I'm not a prepper. Since I have superior firepower, if the worst comes, I'll become a raider. :lol:


----------



## Ken N Tx (Jan 29, 2015)

Ralphy1 said:


> With the advancing threat of cyber attacks it seems that one should consider what would happen should all of utilities go down and our governments no longer be functioning.  Perhaps stocking up with plenty of bottled water, canned food, and a good generator would be mandatory, along with flashlights and, of course, guns to protect your stuff from those who did not prepare...



I have a prepper across the road from me..He has all the stuff I will need!!


----------



## Ralphy1 (Jan 29, 2015)

I am going to build a compound with attack dogs and an electrified fence.  And, as an added measure to handle some of you guys, a vintage Gatling gun, so bring it on!


----------



## Ken N Tx (Jan 29, 2015)

Ralphy1 said:


> I am going to build a compound with attack dogs and an electrified fence.  And, as an added measure to handle some of you guys, a vintage Gatling gun, so bring it on!

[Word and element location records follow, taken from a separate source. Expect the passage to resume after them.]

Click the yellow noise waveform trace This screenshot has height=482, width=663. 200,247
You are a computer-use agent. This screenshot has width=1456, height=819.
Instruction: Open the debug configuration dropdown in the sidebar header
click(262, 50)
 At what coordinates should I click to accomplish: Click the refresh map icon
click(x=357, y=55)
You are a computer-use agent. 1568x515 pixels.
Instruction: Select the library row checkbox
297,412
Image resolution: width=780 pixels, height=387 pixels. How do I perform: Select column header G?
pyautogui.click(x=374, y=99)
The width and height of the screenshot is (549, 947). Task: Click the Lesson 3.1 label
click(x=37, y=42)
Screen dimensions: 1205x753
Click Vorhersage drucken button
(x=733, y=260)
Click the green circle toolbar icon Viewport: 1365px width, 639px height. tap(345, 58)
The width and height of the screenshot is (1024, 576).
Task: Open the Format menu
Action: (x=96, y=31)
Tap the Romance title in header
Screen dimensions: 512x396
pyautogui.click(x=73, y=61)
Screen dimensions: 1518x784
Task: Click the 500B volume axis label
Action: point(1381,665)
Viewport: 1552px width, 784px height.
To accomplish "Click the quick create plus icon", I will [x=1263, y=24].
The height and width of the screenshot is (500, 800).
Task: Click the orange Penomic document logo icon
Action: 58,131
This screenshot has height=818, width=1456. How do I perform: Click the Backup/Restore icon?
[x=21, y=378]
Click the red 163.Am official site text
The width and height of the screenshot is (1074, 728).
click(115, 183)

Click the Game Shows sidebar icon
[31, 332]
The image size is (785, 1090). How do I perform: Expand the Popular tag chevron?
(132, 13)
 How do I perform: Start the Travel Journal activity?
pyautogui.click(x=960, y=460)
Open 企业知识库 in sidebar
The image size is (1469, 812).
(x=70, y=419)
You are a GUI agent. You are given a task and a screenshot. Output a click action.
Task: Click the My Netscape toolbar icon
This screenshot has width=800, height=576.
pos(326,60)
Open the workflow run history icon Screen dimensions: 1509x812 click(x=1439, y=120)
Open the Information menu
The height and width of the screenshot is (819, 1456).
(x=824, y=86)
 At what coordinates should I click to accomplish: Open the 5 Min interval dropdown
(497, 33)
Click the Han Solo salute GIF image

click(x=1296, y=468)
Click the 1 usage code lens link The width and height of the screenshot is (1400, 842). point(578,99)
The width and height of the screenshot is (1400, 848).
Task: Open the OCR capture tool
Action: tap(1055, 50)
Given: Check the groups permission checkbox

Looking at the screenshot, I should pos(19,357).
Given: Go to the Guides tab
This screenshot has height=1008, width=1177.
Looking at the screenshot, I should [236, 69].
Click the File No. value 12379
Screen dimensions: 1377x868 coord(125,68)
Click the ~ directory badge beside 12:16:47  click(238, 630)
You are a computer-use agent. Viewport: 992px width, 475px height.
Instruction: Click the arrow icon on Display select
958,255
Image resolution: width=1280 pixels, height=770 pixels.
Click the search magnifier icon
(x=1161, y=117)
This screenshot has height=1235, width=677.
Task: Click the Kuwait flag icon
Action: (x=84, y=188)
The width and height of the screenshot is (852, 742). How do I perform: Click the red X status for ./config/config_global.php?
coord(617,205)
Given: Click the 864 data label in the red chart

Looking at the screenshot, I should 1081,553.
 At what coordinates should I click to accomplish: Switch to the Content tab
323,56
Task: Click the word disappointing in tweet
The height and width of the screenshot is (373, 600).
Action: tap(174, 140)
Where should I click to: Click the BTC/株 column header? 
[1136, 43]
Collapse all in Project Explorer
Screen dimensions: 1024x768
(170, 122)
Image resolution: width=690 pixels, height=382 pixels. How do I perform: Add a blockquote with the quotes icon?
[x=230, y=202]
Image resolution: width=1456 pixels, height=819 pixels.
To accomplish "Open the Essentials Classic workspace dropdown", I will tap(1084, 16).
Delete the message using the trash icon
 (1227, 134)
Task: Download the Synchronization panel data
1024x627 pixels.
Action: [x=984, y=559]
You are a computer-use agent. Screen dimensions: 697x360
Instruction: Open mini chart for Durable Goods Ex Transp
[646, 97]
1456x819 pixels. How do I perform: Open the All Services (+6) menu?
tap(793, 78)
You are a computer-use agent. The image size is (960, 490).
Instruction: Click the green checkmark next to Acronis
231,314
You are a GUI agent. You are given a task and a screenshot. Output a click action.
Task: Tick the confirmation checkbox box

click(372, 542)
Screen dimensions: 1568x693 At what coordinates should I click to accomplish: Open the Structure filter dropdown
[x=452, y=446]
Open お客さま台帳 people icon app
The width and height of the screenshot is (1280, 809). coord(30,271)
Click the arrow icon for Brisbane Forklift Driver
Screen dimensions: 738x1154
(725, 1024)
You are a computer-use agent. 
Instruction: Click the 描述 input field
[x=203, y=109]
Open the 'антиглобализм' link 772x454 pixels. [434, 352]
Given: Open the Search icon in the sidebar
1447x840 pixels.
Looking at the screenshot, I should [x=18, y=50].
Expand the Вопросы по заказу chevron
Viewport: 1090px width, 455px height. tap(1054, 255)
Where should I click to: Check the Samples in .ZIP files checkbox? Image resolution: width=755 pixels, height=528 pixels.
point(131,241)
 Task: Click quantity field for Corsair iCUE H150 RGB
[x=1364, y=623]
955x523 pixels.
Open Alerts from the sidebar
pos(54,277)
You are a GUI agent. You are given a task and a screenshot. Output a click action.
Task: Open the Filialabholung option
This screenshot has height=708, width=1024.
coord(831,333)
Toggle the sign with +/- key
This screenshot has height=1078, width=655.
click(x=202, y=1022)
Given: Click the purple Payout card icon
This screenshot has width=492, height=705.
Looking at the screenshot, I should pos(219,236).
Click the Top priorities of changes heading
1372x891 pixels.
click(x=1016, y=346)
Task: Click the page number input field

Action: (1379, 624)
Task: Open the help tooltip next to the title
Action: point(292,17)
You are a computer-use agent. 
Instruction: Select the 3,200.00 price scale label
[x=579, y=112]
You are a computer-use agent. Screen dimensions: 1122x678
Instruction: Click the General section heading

Now you gotta feed the dogs, maintain an electric fence and buy more ammo!!!!


----------



## Ken N Tx (Jan 29, 2015)




----------



## QuickSilver (Jan 29, 2015)

Ralphy1 said:


> I am going to build a compound with attack dogs and an electrified fence.  And, as an added measure to handle some of you guys, a vintage Gatling gun, so bring it on!




The moat..... don't forget the moat.... and the gators.


----------



## flowerchild (Jan 29, 2015)

Good list by Ken. Not a prepper here, I'm a sitting duck!


----------



## Ralphy1 (Jan 29, 2015)

My dogs will be fed abandoned pets...


----------



## Ken N Tx (Jan 29, 2015)




----------



## flowerchild (Jan 29, 2015)

I'm in trouble, we don't have protection either.


----------



## rt3 (Jan 29, 2015)

Protection is something one uses for sex, not extended shortages. I am glad a lot of people don't, prep, it raises the price of the stuff needed. I do wish they would leave a note however of what to do with their body. Somebody might read it.


----------



## SifuPhil (Jan 29, 2015)

Y'all laugh as much as y'all want, but don't expect ME to help y'all when TSHTF ...


----------



## Meanderer (Jan 29, 2015)

Stay off the highways and interstates, and follow the railroad tracks.  Maps of the rail systems will guide you.  (Keep back off the right of way as you travel).


----------



## SifuPhil (Jan 29, 2015)

Meanderer said:


> Stay off the highways and interstates, and follow the railroad tracks.  Maps of the rail systems will guide you.  (Keep back off the right of way as you travel).



Depends of course if the zombies are slow- or fast-movers ...


----------



## QuickSilver (Jan 29, 2015)

SifuPhil said:


> Depends of course if the zombies are slow- or fast-movers ...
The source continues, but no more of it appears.